Japan's most legendary writer who freaking loved to lift

A bit of Mishima's 'Sun and Steel,' plus: vegan diets x bone health x lifting; the lost lifting stones of Ireland; don't skip isolateral legs. This is Link Letter 99!

Japan's most legendary writer who freaking loved to lift
Same. Screenshot from Mishima: A Life in Four Chapters (1985)

I’m coming across a number of fascinating types of guys in my book research. The internet has gotten so much better at enabling these light-speed jumps from one galaxy to another. I pull an academic paper that references an essay in a book, which references an essay in a 1991 edition of a magazine, which references a book from the 1950s whose author became the subject of Paul Schrader’s favorite film he ever directed, and now here we are: Yukio Mishima, one of Japan’s most legendary modern writers who wrote about, among other things, lifting weights.

Mishima seems to have a complicated legacy, made even more complicated by the fact that there seem to be aspects of his life people don’t want to talk about. But he is one of Japan’s most highly acclaimed and important novelists. One of his most cherished works, Confessions of a Mask, centers on a gay main character. Confessions is a novel, though it is canonically considered “semi-autobiographical,” specifically a culturally Japanese type of “realist confessional literature” called the I-novel. This feels very similar to what we’d call “autofiction” today; a man ahead of his time! Mishima was also extremely interested in the male form and bodybuilding (not unlike our man, doctor and author Oliver Sacks).

Mishima also was a member of the Japan Flying Saucer Research Association, wanted to blow up a bank to destroy capitalism (good lad), but wanted to do it in order to reinforce his extremist, nationalist, right-wing political views that Japan should give all the power back to the emperor (uhhh…). He died by suicide in 1970 after a failed attempt at inciting a coup.

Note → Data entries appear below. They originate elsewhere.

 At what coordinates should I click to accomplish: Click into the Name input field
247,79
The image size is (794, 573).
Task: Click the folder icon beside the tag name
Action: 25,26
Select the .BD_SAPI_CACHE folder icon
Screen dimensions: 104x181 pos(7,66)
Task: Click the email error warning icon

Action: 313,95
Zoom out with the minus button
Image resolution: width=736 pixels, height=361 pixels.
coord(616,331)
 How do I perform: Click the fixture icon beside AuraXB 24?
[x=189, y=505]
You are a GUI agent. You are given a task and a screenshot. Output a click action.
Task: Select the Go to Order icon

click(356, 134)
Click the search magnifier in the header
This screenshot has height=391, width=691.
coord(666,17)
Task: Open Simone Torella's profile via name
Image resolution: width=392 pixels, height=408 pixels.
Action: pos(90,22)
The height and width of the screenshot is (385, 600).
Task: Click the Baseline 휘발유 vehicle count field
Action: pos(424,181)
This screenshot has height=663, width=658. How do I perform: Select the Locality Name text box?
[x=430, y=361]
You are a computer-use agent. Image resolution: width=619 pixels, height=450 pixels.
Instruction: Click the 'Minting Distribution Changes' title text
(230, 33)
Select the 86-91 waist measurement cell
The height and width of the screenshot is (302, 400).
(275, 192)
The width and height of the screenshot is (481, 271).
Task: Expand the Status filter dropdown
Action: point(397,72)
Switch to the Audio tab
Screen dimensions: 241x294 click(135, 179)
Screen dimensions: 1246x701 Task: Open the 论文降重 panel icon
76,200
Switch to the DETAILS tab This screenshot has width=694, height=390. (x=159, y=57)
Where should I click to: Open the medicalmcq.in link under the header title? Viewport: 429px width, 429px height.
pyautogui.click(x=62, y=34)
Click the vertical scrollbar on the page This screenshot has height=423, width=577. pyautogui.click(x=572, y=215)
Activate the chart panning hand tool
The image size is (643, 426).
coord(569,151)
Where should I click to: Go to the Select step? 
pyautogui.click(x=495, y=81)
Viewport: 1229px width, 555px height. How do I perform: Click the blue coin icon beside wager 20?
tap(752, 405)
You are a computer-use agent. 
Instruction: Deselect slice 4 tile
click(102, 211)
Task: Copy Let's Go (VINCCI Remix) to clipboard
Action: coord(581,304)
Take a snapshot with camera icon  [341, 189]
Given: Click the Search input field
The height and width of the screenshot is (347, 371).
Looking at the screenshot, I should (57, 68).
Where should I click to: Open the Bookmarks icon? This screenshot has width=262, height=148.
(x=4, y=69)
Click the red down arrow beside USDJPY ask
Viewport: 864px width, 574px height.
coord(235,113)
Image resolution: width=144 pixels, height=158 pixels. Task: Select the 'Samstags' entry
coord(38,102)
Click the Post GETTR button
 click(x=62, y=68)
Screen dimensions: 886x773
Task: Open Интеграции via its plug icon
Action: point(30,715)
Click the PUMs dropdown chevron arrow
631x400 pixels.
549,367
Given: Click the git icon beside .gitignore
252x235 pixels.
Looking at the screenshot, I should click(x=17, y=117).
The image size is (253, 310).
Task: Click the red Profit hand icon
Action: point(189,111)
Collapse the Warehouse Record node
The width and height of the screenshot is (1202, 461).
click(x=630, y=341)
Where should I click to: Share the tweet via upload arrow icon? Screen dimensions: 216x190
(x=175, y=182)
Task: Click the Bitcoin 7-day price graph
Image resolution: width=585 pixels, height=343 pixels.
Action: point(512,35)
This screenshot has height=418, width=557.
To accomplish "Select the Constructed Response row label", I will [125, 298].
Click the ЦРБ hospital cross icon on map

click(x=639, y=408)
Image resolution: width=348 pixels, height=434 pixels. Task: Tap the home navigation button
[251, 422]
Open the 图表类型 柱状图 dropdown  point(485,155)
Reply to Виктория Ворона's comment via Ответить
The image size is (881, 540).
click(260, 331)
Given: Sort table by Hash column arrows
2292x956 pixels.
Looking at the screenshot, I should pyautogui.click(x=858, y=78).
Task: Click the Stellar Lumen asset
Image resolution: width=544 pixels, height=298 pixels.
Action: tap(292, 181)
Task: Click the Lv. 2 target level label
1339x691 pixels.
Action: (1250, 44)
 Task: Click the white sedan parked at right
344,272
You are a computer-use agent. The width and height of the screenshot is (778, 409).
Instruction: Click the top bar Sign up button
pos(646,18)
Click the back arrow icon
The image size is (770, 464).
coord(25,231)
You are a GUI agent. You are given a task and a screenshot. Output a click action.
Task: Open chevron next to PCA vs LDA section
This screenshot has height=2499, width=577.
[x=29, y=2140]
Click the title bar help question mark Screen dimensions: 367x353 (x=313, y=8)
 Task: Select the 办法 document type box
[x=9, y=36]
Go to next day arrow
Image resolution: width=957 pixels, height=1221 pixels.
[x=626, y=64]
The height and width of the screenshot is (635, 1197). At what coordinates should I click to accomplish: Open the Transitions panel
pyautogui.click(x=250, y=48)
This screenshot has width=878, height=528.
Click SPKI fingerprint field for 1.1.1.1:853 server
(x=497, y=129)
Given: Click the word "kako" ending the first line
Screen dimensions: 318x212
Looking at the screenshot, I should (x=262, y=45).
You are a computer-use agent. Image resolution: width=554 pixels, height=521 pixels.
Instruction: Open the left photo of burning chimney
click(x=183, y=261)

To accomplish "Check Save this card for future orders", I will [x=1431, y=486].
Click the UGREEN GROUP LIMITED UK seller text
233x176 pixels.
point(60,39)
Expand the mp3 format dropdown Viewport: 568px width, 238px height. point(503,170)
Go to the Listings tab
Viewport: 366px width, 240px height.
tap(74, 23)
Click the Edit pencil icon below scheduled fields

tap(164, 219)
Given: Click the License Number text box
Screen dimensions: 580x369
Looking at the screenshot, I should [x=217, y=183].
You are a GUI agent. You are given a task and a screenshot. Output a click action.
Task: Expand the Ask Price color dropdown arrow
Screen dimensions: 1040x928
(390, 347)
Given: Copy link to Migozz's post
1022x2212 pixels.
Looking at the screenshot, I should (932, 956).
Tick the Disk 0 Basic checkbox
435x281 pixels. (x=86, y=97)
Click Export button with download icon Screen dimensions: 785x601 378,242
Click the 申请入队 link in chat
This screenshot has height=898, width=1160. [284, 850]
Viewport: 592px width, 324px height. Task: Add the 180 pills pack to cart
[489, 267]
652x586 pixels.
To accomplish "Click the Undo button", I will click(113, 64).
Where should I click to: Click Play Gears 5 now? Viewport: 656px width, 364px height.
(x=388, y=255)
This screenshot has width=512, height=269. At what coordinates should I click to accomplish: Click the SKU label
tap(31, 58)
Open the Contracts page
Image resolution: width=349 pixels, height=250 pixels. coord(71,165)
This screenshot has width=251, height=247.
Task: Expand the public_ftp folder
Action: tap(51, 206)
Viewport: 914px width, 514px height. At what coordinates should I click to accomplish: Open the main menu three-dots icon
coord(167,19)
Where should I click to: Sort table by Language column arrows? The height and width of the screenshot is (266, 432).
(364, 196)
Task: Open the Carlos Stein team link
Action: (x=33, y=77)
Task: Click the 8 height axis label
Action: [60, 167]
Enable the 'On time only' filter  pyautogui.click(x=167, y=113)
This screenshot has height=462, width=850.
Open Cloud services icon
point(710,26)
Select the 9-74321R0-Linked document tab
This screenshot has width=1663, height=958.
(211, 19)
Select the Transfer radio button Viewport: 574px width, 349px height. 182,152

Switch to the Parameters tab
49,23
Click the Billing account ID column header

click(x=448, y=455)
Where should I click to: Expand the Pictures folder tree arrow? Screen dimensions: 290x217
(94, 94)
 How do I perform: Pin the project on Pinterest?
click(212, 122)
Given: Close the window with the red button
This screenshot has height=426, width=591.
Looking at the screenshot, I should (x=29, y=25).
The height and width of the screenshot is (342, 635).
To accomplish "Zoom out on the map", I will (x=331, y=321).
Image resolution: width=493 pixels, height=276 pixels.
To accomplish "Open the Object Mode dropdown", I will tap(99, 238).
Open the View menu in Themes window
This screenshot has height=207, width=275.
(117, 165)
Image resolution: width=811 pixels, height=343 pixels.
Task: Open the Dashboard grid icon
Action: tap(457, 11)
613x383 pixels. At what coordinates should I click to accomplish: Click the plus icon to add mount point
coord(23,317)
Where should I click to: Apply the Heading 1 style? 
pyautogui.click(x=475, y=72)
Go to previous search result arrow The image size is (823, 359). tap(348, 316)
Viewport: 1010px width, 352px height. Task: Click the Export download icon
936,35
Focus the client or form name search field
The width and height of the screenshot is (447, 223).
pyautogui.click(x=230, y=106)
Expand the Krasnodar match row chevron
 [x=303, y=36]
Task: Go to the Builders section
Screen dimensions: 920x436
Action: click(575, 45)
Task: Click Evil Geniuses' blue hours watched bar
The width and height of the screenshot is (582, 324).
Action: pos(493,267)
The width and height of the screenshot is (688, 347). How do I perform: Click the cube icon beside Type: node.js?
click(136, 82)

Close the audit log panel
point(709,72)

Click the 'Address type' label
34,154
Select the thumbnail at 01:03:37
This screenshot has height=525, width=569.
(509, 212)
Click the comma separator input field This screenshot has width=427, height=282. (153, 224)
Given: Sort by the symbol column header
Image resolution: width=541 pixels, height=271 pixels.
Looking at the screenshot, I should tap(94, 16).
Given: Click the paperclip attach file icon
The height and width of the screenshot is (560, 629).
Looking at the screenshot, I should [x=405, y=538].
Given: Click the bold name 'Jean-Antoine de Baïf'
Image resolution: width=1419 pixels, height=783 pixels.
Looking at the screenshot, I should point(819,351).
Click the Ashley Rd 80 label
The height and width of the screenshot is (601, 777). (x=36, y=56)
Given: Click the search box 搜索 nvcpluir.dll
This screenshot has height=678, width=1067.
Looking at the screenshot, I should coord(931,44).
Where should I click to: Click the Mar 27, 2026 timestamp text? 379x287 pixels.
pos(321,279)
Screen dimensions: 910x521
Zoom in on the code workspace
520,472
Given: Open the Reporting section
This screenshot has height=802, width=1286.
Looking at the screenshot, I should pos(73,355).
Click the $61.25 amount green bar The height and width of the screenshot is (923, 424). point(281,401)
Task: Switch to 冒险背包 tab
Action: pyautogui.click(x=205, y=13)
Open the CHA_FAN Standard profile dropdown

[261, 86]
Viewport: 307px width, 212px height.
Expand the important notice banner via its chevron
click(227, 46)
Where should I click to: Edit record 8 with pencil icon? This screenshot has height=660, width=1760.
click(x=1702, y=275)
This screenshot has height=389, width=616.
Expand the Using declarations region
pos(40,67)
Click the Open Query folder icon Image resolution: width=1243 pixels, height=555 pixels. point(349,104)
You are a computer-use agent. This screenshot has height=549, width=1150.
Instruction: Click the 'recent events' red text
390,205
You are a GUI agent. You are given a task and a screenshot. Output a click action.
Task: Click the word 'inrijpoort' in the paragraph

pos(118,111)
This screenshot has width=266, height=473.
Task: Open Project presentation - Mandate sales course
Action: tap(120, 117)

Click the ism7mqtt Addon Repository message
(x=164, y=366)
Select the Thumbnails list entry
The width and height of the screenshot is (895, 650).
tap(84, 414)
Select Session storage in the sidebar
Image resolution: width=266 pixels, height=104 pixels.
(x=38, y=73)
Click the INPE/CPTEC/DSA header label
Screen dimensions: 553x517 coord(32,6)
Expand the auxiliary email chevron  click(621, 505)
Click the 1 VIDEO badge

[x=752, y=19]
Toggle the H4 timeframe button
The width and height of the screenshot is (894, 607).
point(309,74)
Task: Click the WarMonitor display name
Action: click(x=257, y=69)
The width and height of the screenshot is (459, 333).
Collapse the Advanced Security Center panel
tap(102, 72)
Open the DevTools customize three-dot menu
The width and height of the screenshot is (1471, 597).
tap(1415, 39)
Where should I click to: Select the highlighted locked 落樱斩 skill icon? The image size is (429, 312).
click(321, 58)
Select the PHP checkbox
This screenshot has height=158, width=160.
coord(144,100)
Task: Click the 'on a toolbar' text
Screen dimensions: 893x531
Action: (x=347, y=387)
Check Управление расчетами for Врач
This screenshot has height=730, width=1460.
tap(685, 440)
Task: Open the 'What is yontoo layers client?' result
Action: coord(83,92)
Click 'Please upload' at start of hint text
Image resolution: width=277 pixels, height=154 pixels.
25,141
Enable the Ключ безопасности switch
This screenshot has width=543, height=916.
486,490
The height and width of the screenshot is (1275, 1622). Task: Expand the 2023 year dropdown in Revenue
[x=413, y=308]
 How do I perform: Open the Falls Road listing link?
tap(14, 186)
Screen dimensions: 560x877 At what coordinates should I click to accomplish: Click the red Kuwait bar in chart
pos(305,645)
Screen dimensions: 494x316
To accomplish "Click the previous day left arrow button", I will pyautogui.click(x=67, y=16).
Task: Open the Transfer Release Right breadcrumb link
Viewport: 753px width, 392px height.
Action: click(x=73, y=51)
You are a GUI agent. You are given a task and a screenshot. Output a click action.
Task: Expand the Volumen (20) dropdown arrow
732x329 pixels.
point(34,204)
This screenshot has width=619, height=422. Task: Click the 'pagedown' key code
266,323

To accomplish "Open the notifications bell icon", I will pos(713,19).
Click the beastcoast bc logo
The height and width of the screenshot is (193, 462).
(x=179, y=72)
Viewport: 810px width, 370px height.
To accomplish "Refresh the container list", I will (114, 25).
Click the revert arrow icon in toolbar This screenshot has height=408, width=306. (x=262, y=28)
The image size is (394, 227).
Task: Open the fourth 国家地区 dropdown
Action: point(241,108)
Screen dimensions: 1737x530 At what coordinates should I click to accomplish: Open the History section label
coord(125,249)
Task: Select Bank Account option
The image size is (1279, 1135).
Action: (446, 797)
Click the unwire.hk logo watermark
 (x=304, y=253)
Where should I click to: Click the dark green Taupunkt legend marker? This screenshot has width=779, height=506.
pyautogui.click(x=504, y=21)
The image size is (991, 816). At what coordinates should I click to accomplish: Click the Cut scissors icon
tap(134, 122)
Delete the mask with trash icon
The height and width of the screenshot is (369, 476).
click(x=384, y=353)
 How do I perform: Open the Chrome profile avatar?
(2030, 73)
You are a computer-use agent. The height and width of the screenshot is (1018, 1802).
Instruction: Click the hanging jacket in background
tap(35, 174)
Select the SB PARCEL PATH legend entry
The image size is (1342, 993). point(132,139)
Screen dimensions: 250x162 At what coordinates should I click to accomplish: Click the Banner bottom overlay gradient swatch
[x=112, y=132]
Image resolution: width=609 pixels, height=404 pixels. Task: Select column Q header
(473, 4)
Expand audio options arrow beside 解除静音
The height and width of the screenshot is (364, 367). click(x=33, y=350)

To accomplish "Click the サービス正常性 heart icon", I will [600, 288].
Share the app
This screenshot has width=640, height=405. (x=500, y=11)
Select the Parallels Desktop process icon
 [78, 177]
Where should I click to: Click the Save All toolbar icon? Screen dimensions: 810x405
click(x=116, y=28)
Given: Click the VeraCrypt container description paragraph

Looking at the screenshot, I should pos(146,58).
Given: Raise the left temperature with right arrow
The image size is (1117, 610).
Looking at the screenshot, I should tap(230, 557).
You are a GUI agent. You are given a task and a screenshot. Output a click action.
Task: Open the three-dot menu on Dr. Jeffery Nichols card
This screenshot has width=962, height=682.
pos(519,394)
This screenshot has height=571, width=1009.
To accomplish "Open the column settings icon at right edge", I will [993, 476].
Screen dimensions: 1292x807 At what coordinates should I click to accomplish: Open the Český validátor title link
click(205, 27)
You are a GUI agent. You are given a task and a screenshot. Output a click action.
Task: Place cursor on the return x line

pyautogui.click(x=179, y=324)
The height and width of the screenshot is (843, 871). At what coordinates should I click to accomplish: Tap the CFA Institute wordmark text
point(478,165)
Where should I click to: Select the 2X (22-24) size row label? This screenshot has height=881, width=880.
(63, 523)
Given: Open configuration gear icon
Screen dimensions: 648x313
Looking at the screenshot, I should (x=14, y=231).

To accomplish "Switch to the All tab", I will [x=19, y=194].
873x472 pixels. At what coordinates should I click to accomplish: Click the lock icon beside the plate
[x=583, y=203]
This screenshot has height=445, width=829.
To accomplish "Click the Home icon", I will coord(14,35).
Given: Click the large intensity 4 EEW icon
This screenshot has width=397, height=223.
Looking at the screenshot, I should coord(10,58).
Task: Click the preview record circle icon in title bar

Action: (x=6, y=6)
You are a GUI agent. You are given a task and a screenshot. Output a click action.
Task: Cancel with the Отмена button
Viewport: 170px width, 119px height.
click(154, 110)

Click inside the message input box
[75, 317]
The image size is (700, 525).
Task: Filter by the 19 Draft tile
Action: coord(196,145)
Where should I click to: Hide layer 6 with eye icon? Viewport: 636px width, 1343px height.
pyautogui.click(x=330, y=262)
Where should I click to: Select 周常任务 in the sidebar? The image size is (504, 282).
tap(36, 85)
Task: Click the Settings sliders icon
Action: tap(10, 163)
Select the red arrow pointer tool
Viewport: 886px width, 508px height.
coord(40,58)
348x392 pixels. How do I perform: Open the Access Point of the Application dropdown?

Anyway, I am no expert on the legacy of Mishima, nor do I want to pretend to be.[^1] But today, I just wanted to share some words from Mishima’s Sun and Steel, [^2] a book-length essay he wrote about bodybuilding and martial arts. We don’t get many artists who are lifters, and we get even fewer of them who actually write about it, so I collect them like precious little figurines.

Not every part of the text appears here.